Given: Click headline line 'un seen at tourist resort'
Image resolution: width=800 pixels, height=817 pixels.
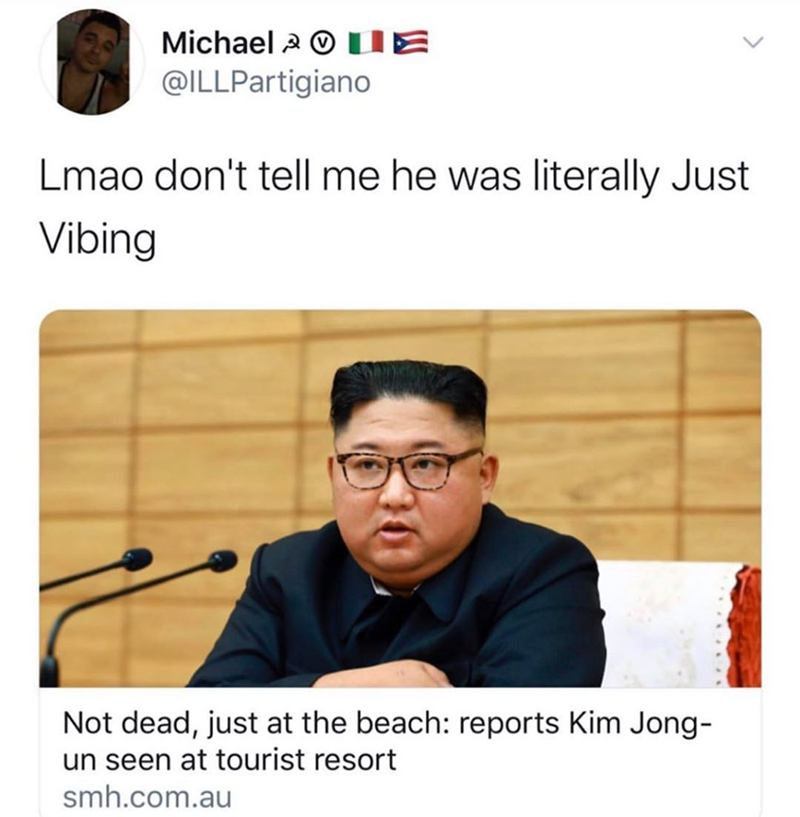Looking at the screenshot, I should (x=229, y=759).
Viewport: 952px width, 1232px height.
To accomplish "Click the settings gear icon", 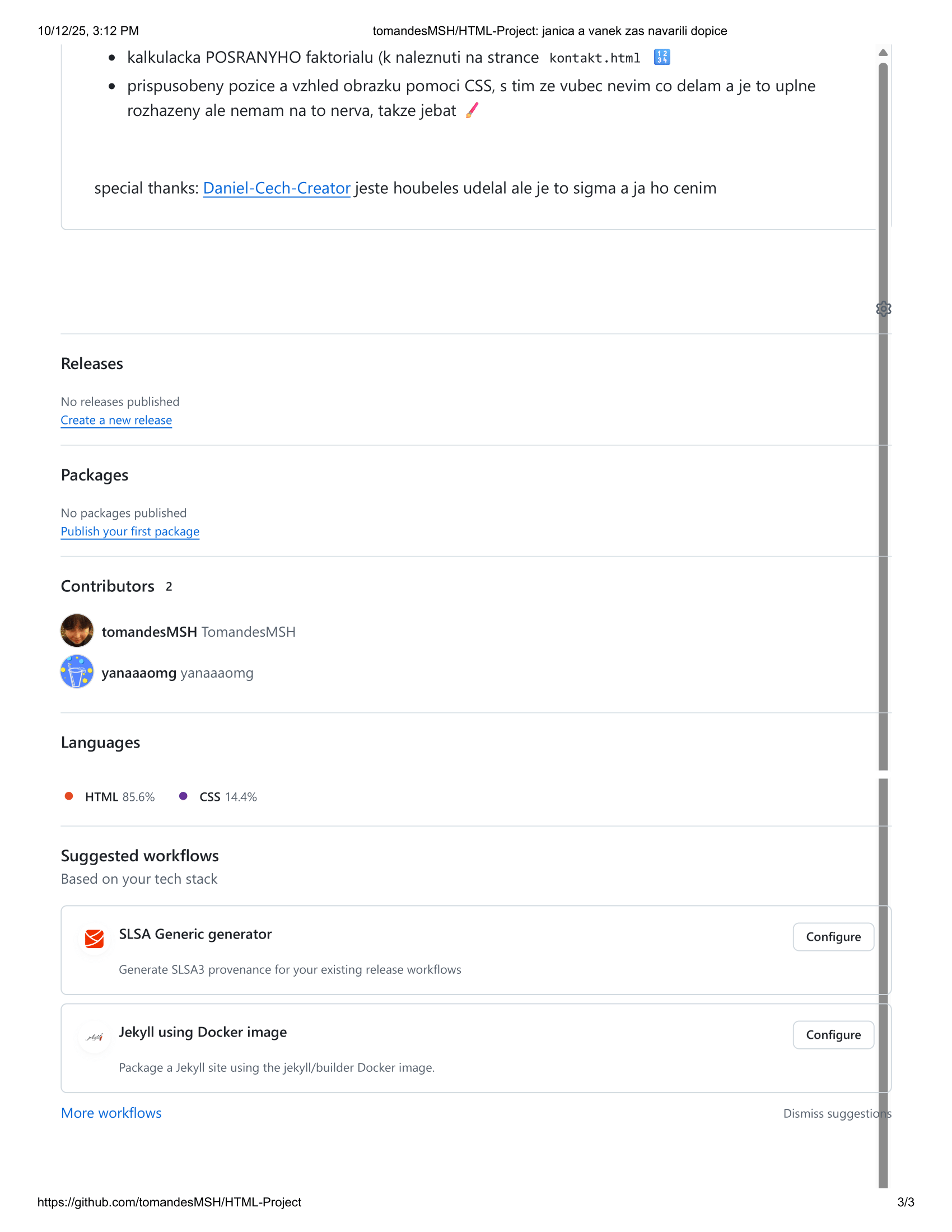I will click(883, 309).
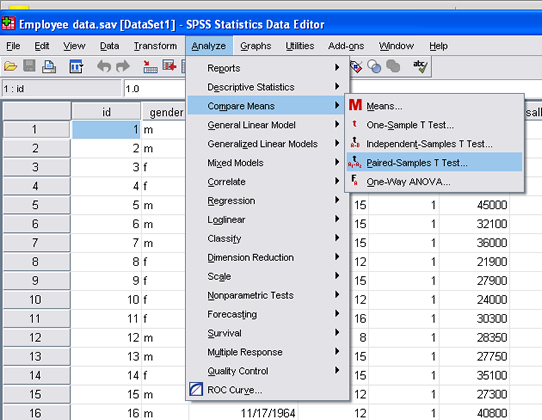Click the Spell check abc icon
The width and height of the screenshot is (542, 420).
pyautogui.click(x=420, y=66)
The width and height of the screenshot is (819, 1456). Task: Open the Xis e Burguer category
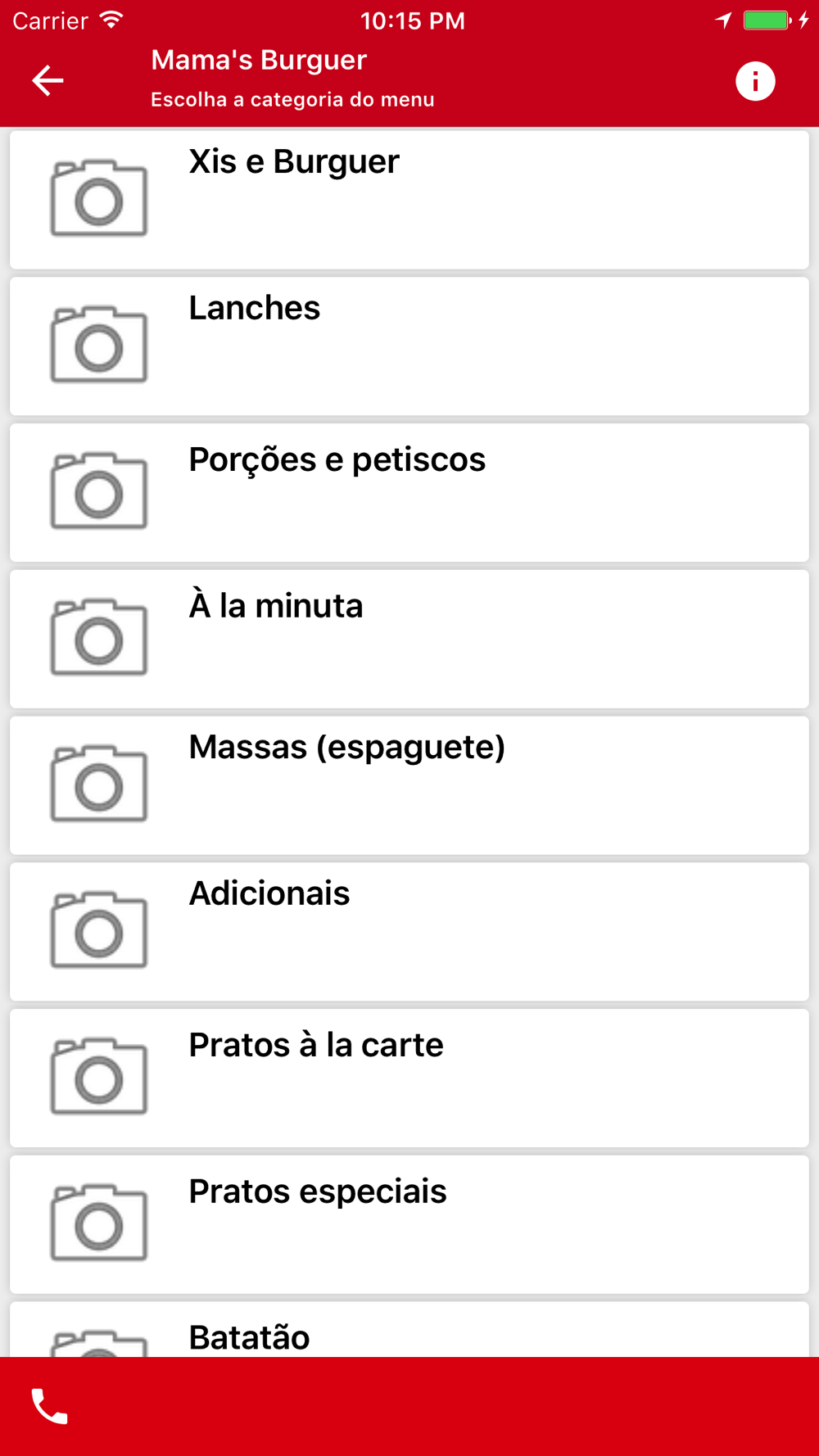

══════════════════════════════

**Task to complete:**
Here the job is to output the lines from the top of the listing through the line holding "Viewport: 952px width, 1232px height.", word for word and without pictures.

**Reply to the task:**
Given: Click headline line 'un seen at tourist resort'
Image resolution: width=800 pixels, height=817 pixels.
Looking at the screenshot, I should (x=229, y=759).
Viewport: 952px width, 1232px height.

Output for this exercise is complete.